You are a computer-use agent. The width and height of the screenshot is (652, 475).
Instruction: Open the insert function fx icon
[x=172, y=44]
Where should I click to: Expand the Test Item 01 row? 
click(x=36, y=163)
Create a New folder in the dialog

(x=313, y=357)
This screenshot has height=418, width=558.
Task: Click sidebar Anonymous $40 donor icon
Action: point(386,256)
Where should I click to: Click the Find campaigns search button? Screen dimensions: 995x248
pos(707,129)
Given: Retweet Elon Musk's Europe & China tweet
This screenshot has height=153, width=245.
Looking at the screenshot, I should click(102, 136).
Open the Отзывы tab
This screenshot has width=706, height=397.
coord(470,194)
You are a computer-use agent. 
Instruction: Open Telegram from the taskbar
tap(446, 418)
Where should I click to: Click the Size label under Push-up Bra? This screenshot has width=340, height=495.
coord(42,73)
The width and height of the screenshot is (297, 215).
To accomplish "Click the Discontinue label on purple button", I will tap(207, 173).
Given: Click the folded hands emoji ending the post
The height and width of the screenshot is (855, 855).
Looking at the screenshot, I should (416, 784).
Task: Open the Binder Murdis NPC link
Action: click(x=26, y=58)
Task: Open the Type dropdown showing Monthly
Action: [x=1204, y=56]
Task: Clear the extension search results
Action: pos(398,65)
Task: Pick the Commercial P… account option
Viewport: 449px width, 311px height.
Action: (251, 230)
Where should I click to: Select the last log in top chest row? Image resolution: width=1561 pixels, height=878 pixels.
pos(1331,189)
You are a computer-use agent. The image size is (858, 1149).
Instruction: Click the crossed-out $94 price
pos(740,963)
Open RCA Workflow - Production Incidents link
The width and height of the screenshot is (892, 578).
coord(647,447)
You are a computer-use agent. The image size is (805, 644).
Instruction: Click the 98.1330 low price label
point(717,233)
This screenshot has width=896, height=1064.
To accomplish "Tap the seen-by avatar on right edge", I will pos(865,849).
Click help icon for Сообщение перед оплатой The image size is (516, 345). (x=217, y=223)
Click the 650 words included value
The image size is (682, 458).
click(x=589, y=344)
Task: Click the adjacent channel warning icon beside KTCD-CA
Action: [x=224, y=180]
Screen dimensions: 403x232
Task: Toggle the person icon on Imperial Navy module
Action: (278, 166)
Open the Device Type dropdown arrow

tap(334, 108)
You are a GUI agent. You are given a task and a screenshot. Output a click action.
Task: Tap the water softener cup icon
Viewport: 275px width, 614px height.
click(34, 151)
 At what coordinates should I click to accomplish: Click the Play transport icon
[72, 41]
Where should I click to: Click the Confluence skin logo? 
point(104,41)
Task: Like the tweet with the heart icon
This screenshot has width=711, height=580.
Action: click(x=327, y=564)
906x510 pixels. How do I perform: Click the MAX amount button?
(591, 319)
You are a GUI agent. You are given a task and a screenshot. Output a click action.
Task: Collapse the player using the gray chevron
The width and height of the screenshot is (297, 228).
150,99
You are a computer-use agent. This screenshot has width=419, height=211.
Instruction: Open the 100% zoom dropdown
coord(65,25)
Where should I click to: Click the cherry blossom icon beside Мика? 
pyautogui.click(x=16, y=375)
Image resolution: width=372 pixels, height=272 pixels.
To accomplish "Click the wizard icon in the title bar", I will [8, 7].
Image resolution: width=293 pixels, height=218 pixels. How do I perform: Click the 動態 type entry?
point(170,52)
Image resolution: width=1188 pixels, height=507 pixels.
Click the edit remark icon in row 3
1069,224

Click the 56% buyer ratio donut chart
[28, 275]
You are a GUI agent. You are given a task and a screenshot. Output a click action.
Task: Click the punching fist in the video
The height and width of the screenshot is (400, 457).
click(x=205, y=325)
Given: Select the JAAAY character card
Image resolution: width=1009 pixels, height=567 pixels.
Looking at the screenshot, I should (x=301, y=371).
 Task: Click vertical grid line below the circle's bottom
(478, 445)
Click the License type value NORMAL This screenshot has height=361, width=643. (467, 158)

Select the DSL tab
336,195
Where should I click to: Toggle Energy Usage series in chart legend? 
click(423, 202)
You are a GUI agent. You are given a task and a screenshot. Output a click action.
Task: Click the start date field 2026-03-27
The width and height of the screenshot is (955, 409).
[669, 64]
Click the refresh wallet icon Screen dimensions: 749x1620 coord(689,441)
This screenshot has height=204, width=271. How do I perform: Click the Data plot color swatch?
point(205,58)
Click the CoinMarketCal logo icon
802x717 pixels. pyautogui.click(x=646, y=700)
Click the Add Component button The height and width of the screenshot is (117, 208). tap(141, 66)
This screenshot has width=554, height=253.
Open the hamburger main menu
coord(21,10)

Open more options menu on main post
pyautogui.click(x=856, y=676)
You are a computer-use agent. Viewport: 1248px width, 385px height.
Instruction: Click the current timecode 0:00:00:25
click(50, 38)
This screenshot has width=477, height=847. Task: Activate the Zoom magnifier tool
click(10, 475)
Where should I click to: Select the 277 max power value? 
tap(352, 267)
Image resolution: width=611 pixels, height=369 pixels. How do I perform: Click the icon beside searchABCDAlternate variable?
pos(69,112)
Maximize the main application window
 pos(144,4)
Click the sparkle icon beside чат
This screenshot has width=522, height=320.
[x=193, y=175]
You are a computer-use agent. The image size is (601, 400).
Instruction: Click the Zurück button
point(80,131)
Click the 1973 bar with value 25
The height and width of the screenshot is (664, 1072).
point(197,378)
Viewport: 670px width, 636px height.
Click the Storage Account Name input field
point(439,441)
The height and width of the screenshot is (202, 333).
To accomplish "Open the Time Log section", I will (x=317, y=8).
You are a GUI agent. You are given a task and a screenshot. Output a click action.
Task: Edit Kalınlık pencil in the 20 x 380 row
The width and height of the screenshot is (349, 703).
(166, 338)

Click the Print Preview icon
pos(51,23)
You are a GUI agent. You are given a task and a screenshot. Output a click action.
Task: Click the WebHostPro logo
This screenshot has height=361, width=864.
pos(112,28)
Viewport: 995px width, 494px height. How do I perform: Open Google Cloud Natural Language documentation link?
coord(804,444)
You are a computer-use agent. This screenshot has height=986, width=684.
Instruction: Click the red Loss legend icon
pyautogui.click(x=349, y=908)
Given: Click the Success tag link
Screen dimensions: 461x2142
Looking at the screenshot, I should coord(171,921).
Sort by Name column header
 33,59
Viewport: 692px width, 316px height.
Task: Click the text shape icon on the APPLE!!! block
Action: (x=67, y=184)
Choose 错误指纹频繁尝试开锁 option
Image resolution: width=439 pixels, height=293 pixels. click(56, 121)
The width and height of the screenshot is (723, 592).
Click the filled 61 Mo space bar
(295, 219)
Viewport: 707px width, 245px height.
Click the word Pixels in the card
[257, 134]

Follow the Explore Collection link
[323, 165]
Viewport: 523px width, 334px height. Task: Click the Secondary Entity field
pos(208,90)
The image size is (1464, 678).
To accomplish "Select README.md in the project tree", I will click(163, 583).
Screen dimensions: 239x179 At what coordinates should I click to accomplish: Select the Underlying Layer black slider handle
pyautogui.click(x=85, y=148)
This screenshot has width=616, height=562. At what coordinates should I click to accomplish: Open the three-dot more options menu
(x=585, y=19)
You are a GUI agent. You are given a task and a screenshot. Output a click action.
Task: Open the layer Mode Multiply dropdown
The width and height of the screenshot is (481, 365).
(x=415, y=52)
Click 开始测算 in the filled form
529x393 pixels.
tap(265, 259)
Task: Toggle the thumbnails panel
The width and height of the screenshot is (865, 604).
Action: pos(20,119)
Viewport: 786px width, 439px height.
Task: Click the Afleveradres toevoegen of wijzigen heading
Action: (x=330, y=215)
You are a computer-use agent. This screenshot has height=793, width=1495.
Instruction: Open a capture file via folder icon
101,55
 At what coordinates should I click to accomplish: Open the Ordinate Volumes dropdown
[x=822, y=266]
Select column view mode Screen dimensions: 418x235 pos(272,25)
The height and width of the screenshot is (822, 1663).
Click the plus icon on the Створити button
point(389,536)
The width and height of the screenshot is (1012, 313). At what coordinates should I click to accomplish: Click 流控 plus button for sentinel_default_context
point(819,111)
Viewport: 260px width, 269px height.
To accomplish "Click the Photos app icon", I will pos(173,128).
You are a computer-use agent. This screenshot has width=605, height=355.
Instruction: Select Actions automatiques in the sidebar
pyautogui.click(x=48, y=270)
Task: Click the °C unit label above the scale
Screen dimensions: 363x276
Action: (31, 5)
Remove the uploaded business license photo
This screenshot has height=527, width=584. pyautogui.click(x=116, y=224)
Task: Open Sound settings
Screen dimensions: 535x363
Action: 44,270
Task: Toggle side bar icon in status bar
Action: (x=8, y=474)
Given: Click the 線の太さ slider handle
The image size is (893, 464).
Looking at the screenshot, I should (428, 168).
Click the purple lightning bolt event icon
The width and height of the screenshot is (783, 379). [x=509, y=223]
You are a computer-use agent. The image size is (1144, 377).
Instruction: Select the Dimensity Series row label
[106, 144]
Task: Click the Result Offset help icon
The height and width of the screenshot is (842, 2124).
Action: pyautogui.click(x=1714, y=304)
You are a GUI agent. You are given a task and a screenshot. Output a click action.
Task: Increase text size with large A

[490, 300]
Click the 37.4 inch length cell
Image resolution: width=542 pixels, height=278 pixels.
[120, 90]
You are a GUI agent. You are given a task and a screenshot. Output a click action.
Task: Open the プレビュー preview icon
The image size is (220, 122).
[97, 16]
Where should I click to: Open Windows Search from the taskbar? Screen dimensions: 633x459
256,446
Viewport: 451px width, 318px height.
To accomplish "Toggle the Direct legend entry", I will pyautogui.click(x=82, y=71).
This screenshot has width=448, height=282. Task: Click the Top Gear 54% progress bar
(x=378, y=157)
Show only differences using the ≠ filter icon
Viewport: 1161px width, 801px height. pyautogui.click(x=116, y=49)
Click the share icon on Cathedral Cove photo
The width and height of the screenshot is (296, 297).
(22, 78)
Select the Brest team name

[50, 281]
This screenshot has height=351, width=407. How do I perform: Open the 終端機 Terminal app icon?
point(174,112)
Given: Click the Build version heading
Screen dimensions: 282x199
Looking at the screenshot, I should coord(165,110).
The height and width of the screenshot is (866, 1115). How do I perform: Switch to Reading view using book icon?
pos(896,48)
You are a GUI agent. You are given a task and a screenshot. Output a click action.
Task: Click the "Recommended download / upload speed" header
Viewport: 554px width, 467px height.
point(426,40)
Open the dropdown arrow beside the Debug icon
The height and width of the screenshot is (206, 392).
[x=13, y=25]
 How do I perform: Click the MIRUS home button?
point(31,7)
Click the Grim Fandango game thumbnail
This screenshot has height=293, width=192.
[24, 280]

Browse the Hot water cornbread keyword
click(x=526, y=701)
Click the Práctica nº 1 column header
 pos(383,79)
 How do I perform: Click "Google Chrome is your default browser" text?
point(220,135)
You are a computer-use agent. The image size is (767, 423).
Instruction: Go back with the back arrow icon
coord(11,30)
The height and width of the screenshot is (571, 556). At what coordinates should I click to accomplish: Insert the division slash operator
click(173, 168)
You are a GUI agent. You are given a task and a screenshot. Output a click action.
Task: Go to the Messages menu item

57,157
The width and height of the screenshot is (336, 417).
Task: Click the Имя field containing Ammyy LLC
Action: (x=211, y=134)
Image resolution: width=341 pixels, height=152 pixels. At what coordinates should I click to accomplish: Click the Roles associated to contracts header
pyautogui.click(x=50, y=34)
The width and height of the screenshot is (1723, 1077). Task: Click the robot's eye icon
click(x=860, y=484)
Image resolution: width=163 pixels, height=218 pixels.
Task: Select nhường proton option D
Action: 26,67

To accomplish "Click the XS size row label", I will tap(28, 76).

***

Take the lines above from the one containing "Given: Click the Build version heading" to the one containing "You are a computer-use agent. The image size is (767, 423)." and retype them exactly, both ends included, with nothing added.

Response below >>
Given: Click the Build version heading
Screen dimensions: 282x199
Looking at the screenshot, I should coord(165,110).
The height and width of the screenshot is (866, 1115). How do I perform: Switch to Reading view using book icon?
pos(896,48)
You are a GUI agent. You are given a task and a screenshot. Output a click action.
Task: Click the "Recommended download / upload speed" header
Viewport: 554px width, 467px height.
point(426,40)
Open the dropdown arrow beside the Debug icon
The height and width of the screenshot is (206, 392).
[x=13, y=25]
 How do I perform: Click the MIRUS home button?
point(31,7)
Click the Grim Fandango game thumbnail
This screenshot has height=293, width=192.
[24, 280]

Browse the Hot water cornbread keyword
click(x=526, y=701)
Click the Práctica nº 1 column header
 pos(383,79)
 How do I perform: Click "Google Chrome is your default browser" text?
point(220,135)
You are a computer-use agent. The image size is (767, 423).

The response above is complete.